Apparently, there are those who do read the Wood barter Facebook page status updates. Hence, this thread.
Therefore, I will follow suit and post my decoy. It was carved by a friend of my fathers who has long since passed away. It was carved in 1988 and I'm not sure how, but somehow, it ended up in my hands and personally, I love the little guy. I think he's awesome.
[attachment=16178]

[attachment=16179]


----------



## Kevin (Jan 13, 2013)

My stepdaughter was a finalist (top 25 out of thousands) in the 2003 (maybe it was 2004 can't remember) duck stamp competition. She painted a "wood duck" on canvas in oil but no decoy. Wish it were here I'd show a pic. She's an awesome artist. All 3 of my wife's kids are artistic that way. When we were there in Delaware for the finals all the decoy guys were having their decoys judged also. I'd never seen such an event. They get judged on everything including how they look and bob around in the water. 

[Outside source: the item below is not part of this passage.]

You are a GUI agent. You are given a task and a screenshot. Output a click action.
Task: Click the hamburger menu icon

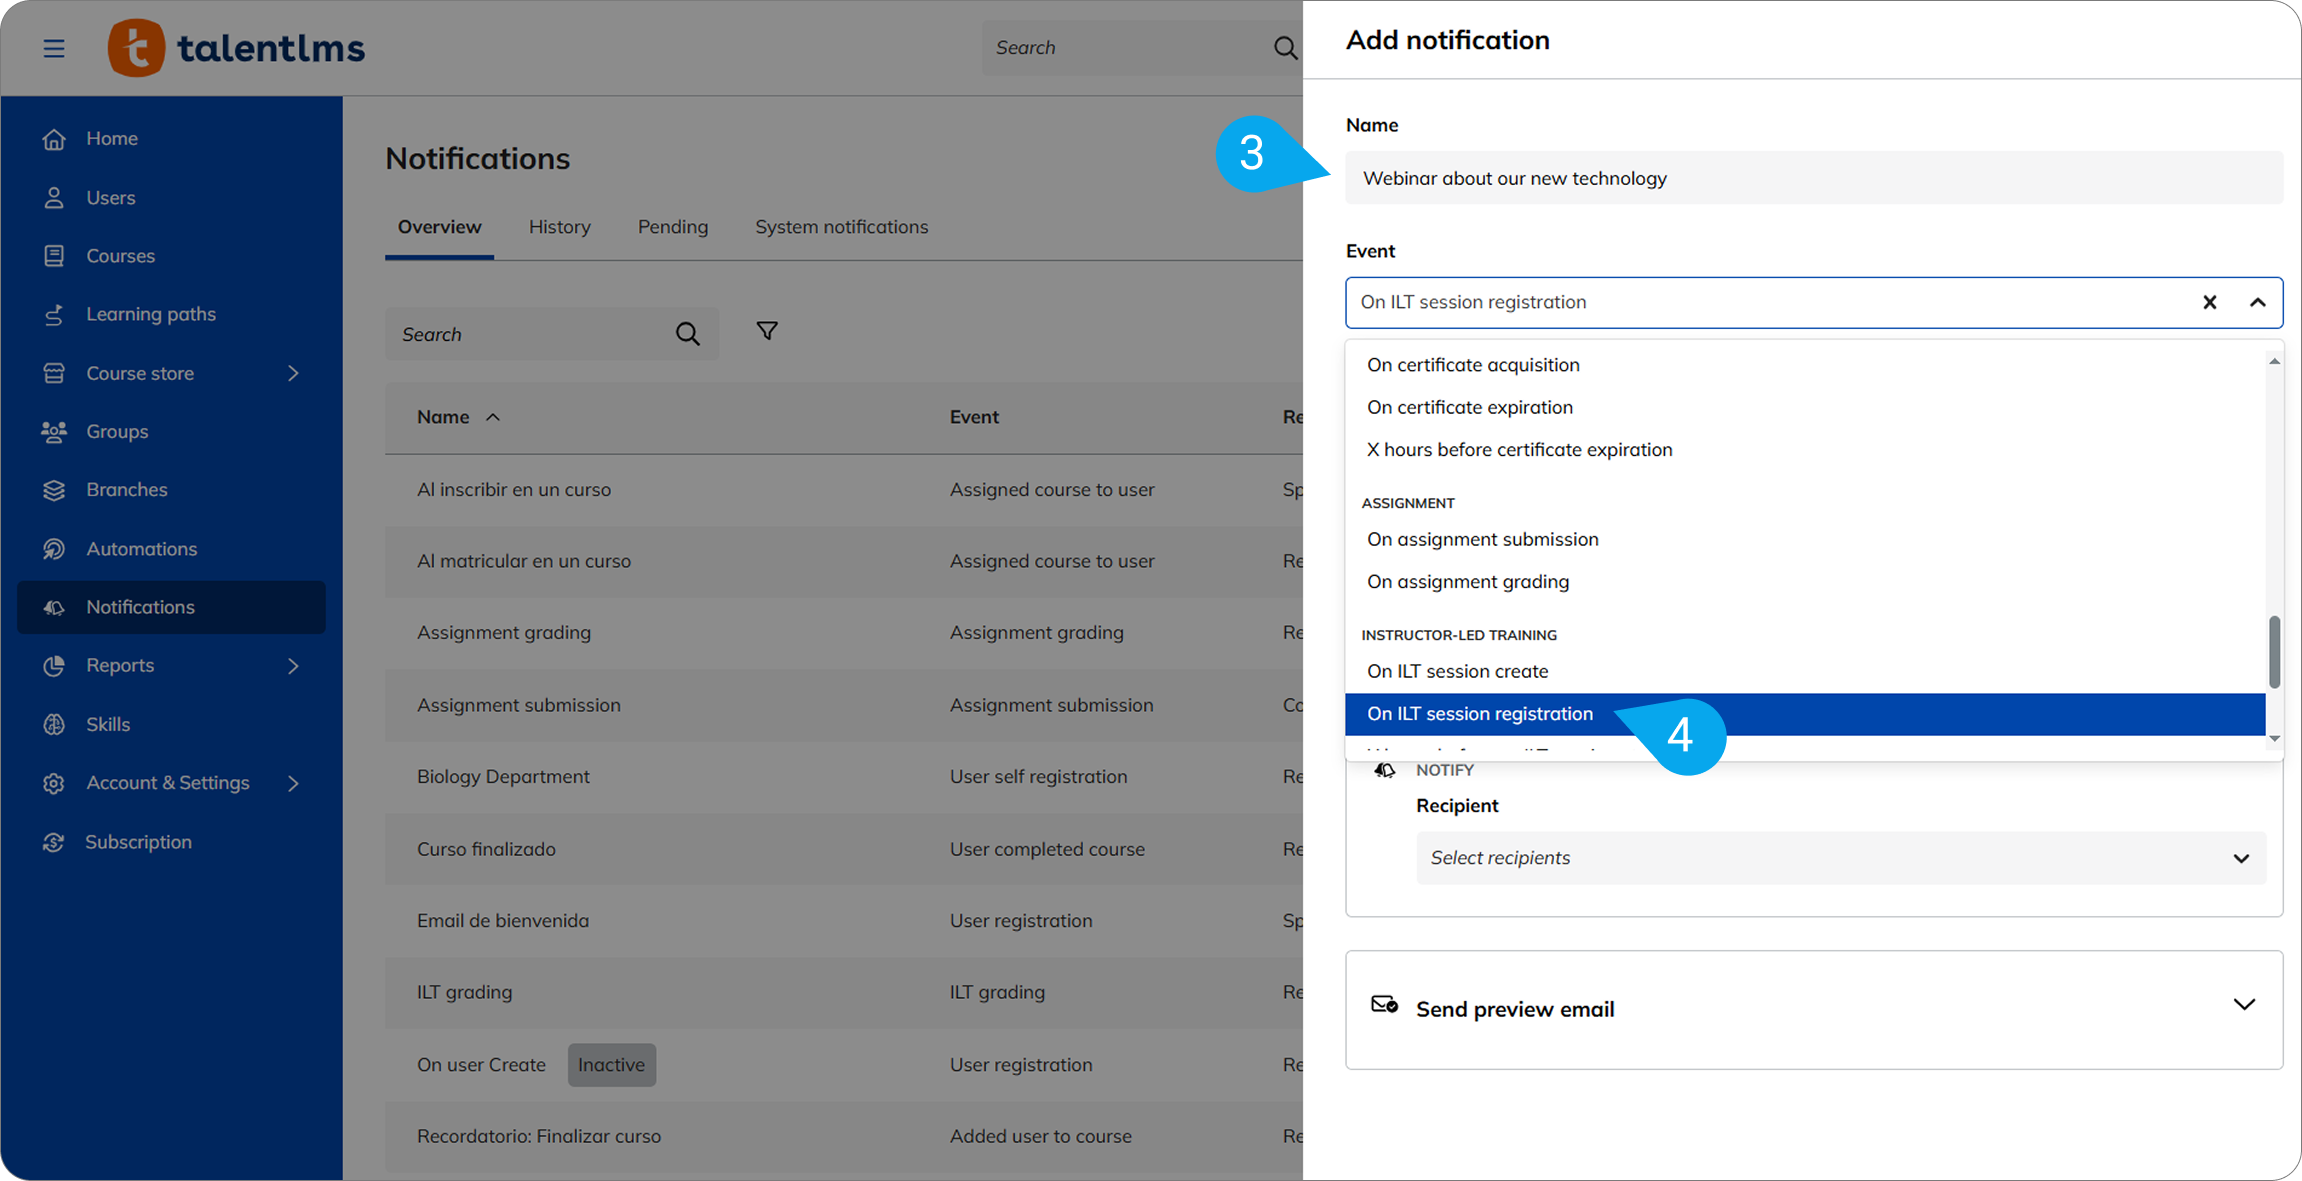tap(54, 48)
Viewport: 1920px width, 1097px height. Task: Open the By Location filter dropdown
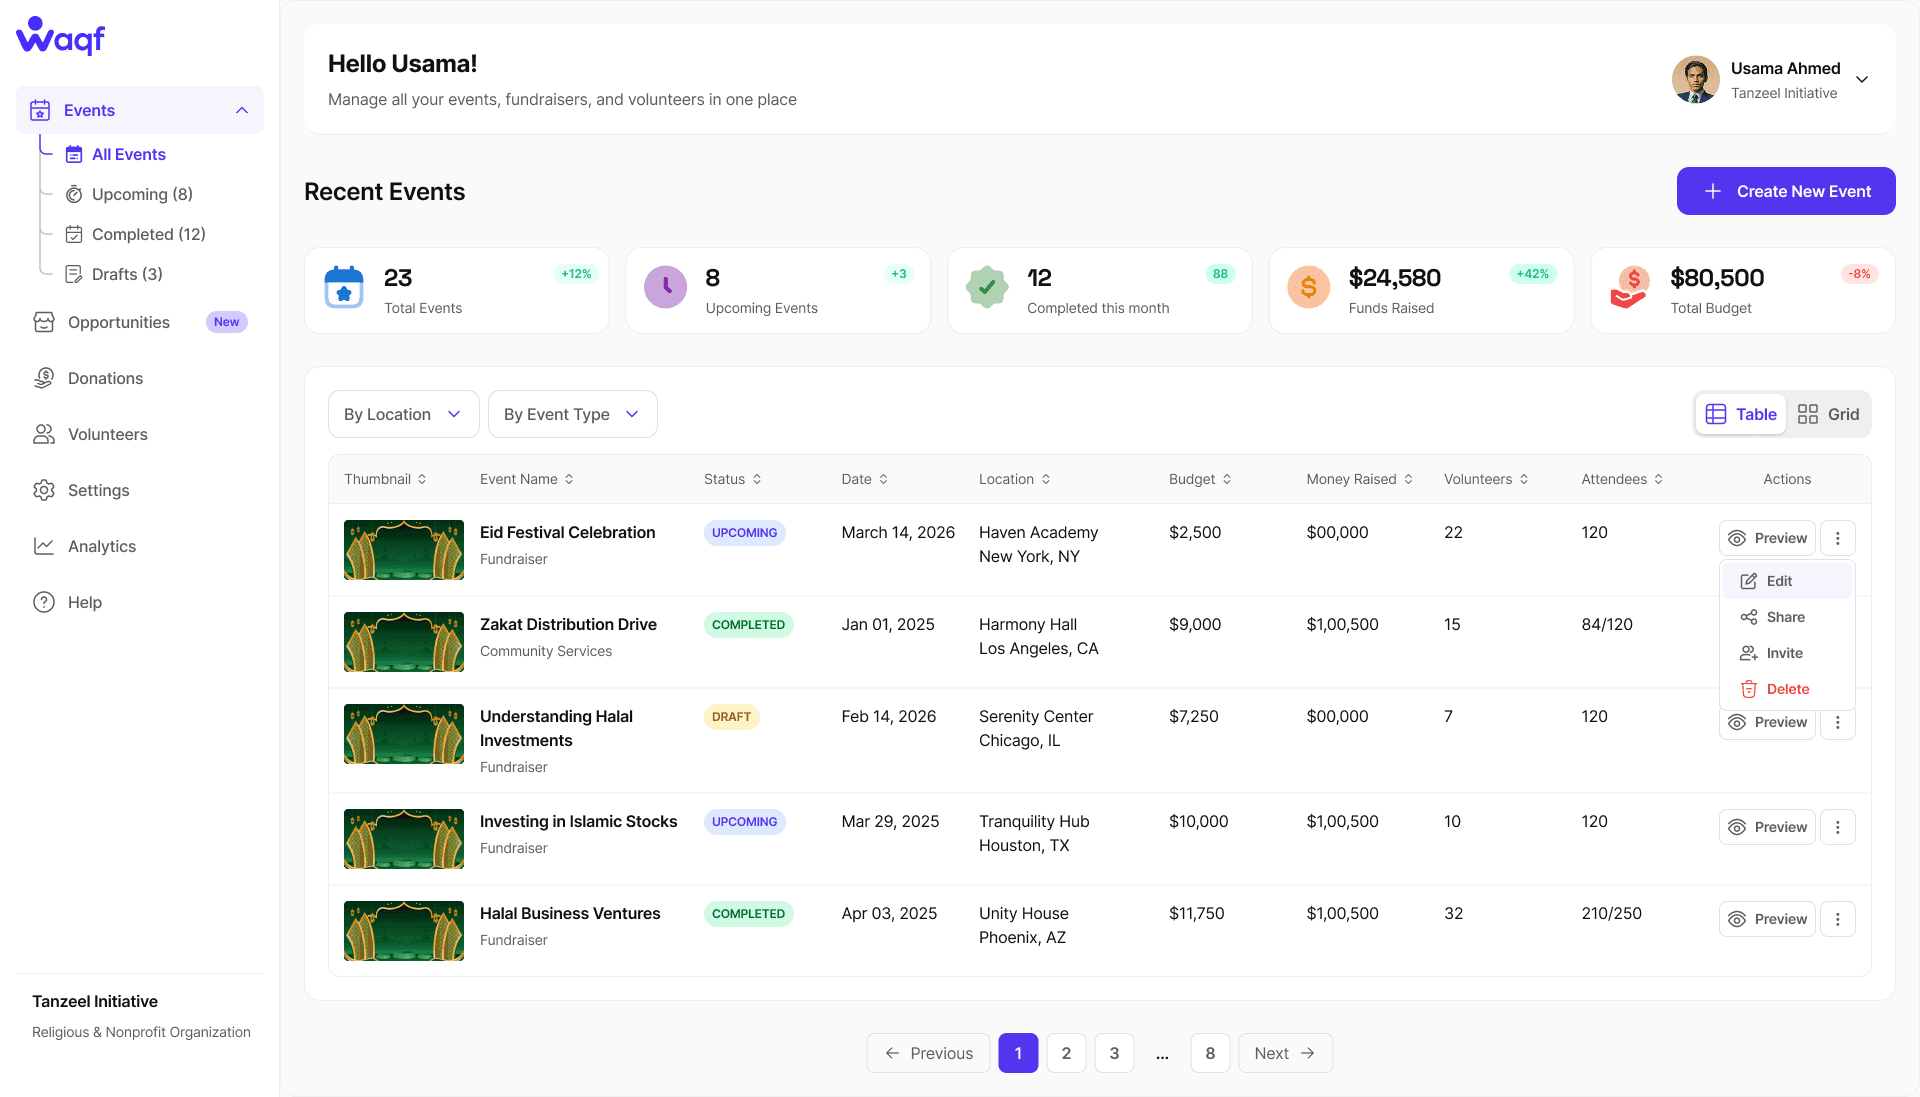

Happy rubber ducky day fellas. We'll have to institute a National Wood Barter Wooden Ducky Day. I'll start lobbying my congressmen this week.


----------



## Kenbo (Jan 13, 2013)

Joe Rebuild said:


> Kenbo said:
> 
> 
> > Apparently, there are those who do read the Wood barter Facebook page status updates. Hence, this thread.
> ...





I don't know, I've never named him. You guys should name him.


----------



## Kevin (Jan 13, 2013)

Loony Lenny. Or Lenny the Loon.


----------